God created you just the way you are. Whether you are tall, short, shy, outgoing, funny or serious, He knew His plan for you and put into you the qualities you would need to live out your destiny. And after He put His hand on you to shape you into the person He wanted you to be He said, “It is good!”

No matter how anyone else sees you, in spite of how friends and family look at you, in spite of how people at work see you, in spite of how you see you, He said, “IT IS GOOD!” You are unique and beautiful to Him.

My desire for you is that you see yourself as Jesus see you. That means laying down and surrendering other people’s opinions. That means surrendering your own opinion of yourself so that you can see yourself as He sees you.

How do I know the truth about how He views you? After all, I don’t even know you. Everything we believe, whether it be our worldview, our religious beliefs, or our opinion of ourselves must be filtered through the truth of His Word. The world will not always tell us the truth. People around us are imperfect so their opinions will be imperfect. We have been affected by our past, our current circumstances and have emotions that constantly change and skew our opinion of ourselves.

BUT HIS WORD IS PERFECT!!! It is the meausuring rod we can hold everything up to for clarity.

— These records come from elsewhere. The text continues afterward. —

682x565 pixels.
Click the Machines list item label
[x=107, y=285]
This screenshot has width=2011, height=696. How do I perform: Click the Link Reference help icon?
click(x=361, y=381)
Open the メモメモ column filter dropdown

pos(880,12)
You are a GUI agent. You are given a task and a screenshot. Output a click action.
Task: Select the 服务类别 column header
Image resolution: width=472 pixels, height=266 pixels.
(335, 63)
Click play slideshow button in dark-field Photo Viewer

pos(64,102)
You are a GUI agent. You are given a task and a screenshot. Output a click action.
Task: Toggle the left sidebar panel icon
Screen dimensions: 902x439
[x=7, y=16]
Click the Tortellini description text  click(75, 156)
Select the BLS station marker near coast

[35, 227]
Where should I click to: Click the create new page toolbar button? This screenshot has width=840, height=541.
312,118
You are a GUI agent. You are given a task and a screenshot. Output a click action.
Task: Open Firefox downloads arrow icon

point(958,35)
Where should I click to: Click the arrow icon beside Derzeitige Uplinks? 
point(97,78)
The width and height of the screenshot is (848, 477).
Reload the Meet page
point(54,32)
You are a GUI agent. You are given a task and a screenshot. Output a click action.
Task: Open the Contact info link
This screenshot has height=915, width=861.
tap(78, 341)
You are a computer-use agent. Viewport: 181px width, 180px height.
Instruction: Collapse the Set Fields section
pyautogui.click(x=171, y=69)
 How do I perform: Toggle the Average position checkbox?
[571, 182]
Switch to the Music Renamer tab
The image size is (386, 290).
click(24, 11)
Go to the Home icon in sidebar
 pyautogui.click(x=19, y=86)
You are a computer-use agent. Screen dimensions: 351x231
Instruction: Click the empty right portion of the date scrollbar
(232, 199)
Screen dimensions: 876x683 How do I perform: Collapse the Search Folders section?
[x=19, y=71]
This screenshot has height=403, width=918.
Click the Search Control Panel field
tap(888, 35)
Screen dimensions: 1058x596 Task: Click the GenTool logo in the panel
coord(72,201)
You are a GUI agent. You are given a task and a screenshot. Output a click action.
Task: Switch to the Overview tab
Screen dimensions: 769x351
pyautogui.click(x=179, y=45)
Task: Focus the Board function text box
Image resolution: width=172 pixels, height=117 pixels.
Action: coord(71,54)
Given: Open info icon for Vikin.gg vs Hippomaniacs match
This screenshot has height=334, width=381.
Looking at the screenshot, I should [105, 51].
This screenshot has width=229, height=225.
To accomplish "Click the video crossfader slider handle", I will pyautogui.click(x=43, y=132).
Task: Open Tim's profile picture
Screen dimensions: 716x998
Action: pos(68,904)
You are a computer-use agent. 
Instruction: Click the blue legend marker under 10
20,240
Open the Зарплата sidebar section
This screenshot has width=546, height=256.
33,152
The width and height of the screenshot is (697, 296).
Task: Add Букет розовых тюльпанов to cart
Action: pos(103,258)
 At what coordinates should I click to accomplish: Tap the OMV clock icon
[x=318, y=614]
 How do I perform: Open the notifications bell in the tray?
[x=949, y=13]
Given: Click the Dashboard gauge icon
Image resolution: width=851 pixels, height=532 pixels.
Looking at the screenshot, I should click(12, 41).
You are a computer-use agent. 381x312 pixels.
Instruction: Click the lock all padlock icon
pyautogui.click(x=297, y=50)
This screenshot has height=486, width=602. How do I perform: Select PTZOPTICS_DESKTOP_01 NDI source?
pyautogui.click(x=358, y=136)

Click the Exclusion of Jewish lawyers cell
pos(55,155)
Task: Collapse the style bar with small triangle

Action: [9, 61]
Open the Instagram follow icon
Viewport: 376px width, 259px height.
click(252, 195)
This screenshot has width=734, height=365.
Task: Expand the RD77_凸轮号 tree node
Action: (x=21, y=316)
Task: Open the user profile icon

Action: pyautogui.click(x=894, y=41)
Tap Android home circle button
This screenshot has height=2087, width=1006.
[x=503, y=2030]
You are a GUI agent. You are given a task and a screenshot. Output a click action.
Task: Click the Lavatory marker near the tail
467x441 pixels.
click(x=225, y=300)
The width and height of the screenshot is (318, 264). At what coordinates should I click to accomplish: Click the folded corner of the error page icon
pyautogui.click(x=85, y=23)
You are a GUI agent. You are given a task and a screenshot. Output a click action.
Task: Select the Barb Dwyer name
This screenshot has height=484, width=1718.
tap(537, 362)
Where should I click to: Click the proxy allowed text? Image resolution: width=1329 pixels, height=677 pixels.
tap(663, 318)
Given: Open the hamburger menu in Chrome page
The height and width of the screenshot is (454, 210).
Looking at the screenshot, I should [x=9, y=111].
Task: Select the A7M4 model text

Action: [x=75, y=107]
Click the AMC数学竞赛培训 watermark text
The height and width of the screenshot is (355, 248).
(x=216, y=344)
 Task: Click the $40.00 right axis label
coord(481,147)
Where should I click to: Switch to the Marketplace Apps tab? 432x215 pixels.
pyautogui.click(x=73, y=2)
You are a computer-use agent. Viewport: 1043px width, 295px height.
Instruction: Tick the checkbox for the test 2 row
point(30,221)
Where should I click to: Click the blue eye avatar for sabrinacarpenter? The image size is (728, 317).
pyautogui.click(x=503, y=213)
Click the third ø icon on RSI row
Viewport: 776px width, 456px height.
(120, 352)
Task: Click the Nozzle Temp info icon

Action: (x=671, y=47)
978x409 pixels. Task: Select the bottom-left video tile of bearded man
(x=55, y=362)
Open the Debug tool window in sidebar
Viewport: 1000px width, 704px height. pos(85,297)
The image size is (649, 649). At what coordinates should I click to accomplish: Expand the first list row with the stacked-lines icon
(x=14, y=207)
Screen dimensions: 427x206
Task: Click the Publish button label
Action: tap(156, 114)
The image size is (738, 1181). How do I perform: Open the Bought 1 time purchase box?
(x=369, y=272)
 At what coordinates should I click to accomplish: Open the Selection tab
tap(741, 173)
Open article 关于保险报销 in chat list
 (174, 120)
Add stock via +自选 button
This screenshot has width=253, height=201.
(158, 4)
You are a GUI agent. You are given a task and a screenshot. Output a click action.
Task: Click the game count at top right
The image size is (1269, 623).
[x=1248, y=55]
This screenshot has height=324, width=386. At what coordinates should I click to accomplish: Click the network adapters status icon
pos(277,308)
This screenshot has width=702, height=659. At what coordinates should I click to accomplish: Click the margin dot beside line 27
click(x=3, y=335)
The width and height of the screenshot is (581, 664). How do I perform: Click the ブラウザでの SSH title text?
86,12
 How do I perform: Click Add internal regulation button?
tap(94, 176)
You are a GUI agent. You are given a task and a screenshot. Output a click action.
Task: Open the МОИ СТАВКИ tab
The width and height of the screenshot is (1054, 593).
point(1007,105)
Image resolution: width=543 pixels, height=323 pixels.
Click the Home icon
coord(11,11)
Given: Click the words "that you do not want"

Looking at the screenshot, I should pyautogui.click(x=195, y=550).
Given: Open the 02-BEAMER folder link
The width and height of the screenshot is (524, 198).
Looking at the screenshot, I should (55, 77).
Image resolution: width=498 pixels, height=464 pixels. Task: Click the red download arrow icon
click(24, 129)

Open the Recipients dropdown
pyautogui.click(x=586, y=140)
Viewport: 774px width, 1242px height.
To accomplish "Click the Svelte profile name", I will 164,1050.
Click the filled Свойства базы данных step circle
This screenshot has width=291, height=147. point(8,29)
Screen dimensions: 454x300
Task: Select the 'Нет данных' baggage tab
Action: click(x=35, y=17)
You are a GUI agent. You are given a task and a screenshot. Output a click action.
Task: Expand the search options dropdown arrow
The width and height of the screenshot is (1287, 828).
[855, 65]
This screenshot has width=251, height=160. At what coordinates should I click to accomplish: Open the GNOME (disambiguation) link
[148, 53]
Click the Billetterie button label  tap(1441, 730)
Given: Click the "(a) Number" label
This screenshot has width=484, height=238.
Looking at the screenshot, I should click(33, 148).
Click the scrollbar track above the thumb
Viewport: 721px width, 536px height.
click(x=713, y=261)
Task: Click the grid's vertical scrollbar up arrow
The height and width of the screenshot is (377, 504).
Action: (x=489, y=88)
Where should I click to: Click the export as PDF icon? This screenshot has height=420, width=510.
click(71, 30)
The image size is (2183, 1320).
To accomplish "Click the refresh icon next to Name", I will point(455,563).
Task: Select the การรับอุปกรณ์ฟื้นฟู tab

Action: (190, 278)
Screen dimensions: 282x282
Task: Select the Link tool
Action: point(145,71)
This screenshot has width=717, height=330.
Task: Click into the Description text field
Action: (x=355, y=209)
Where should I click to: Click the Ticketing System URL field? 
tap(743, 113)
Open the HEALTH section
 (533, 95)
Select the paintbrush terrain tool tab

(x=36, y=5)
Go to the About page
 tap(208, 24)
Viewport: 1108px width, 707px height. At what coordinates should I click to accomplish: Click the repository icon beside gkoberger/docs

So read on and find out what he thinks of you.

PSALMS 139:1-5, 13-18

You have searched me, Lord you know me.

You know when I sit and when I rise;

You perceive my thoughts from afar.

You discern my going out and my lying down;

You are familiar with all my ways.

Before a word is on my tongue You, Lord, know it completely.

You hem me in behind and before,

and YOU LAY YOUR HAND UPON ME.

“For you created my inmost being;

You knit me together in my mother’s womb.

I praise you because I am fearfully and wonderfully made;

Your works are wonderful, I know that full well.

My frame was not hidden from you when I was made in the secret place.

When I was woven together in the depths of the earth

your eyes saw my unformed body.

All the days ordained for me were written in your book

before one of them came to be.

How precious to me are your thoughts,

God how vast is the sum of them!

Were I to count them they would outnumber the grains of sand.

When I awake I am still with you.”

Don’t be limited by what others think of you. Don’t be held back by your opinion of yourself. I pray that when you look at yourself in the mirror you would begin to see yourself as your Creator intended you to be.

You are beautiful. You are loved. You are created for a purpose.

Who Are You Living For?

I am who I am.

I am who You created me to be.

Who You created me to be is all You require of me.

As You sculpted this body with your hands,

You knew every day, every step, every breathe I would take.

It is You who set in motion the direction of my life and pre-ordained my purpose.

So then as I live each day it is by the standard of Your perfect will that I compare the outcome.

I do not need to look to the left or to the right.

I do not need to tune my ear to the endless input from both well-wishers and those who would criticize.

I look to You, the author and perfector of my faith.

For it is in You that I live and move and have my being.

It is You who works in me to will and to do Your good pleasure.

And it is in You that I find all I need for life and godliness.

It is in You, it is through You, and it is for You that I live.